[Lines of data]
+--

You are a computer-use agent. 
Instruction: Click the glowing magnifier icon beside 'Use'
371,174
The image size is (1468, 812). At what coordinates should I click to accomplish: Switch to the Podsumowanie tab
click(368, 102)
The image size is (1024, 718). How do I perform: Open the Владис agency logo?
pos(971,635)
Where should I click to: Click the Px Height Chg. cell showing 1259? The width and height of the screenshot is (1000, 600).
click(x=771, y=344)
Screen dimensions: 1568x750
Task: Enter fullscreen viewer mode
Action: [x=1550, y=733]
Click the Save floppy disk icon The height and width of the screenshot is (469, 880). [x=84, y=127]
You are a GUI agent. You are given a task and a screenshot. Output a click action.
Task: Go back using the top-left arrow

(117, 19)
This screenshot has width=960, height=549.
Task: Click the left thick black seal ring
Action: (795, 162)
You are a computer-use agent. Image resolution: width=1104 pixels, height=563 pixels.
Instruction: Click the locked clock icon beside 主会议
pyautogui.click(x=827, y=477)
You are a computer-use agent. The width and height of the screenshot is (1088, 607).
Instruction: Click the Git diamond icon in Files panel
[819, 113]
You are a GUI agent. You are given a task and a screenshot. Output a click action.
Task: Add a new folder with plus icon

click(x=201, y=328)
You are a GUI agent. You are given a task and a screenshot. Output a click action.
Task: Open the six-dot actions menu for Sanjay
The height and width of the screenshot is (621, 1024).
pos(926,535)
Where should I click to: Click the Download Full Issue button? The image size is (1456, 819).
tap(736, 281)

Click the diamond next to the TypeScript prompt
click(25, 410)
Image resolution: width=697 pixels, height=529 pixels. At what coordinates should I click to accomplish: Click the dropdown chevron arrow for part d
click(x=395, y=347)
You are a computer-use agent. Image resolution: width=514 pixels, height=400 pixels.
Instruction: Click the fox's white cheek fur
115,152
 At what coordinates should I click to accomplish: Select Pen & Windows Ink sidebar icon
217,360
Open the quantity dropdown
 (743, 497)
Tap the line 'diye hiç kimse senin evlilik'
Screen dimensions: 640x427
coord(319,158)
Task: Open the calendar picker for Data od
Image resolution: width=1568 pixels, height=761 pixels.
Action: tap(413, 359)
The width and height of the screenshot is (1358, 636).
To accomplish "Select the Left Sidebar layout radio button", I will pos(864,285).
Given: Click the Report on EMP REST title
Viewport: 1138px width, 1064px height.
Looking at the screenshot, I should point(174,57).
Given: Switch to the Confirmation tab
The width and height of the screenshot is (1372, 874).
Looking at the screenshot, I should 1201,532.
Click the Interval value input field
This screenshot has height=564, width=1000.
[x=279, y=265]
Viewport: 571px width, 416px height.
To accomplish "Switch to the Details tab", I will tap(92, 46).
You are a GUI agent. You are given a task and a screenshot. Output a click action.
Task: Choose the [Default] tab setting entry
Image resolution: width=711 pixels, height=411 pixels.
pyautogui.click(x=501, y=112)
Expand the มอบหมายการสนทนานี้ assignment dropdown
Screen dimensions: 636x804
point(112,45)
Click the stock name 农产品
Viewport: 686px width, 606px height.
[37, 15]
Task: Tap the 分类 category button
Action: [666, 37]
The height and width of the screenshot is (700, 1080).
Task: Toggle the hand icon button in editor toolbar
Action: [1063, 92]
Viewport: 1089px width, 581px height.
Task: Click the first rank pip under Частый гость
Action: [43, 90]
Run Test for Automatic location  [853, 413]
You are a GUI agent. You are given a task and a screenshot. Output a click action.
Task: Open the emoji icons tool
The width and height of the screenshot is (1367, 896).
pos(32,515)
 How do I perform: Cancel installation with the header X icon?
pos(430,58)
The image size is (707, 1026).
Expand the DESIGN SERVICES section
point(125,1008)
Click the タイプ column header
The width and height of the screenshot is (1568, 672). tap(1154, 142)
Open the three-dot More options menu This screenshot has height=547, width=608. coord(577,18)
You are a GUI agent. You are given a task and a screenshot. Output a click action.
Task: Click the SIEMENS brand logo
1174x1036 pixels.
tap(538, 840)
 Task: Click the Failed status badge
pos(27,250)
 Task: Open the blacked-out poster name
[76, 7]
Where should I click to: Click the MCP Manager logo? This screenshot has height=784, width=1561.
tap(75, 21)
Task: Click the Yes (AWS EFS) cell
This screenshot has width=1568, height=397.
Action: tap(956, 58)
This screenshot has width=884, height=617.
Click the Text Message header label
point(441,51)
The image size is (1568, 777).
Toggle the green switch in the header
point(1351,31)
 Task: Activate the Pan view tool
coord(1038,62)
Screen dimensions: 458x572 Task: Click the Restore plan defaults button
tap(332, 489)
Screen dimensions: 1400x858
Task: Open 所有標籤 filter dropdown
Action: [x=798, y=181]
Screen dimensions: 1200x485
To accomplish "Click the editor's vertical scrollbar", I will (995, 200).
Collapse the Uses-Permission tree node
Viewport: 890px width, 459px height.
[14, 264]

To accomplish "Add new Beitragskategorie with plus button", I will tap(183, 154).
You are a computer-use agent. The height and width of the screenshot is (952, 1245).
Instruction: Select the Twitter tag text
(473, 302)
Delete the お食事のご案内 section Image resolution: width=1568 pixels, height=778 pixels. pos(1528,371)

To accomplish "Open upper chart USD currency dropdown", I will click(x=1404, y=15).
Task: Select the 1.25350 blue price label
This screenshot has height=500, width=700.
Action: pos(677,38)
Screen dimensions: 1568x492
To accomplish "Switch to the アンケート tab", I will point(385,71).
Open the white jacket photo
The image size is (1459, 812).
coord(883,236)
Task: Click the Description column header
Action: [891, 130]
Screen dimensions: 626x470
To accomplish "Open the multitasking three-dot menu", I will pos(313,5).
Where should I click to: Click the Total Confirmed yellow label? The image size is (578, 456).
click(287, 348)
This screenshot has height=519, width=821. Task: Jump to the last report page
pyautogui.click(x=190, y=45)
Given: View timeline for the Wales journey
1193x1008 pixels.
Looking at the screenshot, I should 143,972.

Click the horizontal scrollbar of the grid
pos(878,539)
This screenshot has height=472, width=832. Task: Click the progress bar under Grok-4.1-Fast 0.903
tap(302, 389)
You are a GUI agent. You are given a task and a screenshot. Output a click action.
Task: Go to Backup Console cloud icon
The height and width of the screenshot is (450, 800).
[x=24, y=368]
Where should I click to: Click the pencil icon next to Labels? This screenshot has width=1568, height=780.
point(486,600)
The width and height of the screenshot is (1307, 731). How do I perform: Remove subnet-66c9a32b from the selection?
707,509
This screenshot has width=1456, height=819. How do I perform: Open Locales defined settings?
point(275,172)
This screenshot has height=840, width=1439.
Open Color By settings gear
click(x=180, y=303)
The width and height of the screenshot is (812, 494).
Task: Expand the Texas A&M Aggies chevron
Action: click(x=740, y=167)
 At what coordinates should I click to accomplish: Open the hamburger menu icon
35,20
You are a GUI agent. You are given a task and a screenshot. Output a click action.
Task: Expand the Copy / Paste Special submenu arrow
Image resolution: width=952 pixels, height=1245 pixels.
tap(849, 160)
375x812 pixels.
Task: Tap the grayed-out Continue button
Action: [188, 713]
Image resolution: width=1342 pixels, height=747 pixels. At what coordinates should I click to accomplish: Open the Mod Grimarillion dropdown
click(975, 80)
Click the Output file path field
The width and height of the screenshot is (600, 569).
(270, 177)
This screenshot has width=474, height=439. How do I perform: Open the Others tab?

+--

Pick out every line of the material above that contains the word "size", and copy each of those lines in full.

◆ Response below
The image size is (1468, 812). At what coordinates should I click to accomplish: Switch to the Podsumowanie tab
The image size is (1024, 718). How do I perform: Open the Владис agency logo?
Where should I click to: Click the Download Full Issue button? The image size is (1456, 819).
The image size is (707, 1026).
The image size is (1568, 777).
The image size is (1459, 812).
Where should I click to: Click the Total Confirmed yellow label? The image size is (578, 456).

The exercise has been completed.